Over the last 18 months, Public has extensively documented the mass censorship effort led by the Stanford Internet Observatory (SIO) for the United States government. Accounts vary, but either the US Department of Homeland Security (DHS) asked SIO to lead the effort or SIO’s ostensible leader, Alex Stamos, proposed the idea.
The brains of the SIO operation was Renée DiResta, an ostensibly “former” CIA employee. Senate Democrats, the New York Times, and other news media close to the Intelligence Community (IC) heavily promoted DiResta starting in 2018, when she spread disinformation exaggerating the influence of Russian efforts to interfere in the 2016 election. In 2020 and 2021, DiResta and SIO led a DHS effort that successfully pressured social media platforms to censor disfavored views of Covid and interfere in the 2020 elections.
Now, in a major victory for free speech advocates, SIO has decided not to renew its contracts with DiResta and Stamos, who have both left the organization.
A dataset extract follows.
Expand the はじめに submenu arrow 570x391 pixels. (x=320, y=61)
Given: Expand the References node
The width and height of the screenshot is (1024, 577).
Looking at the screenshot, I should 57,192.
A blog called “Platformer,” which is sympathetic to SIO’s censorship efforts, reported yesterday that “the lab will not conduct research into the 2024 election or other elections in the future.”
Stanford cut funding from a donor named Frank McCourt to SIO. “While SIO still had other sources of funding,” reports Platformer, the McCourt funding decision was seen by some at SIO as a clear signal that Stanford had soured on its commitment to their work.” The announcement came just two days after DiResta published a book that spreads disinformation about her critics, including me.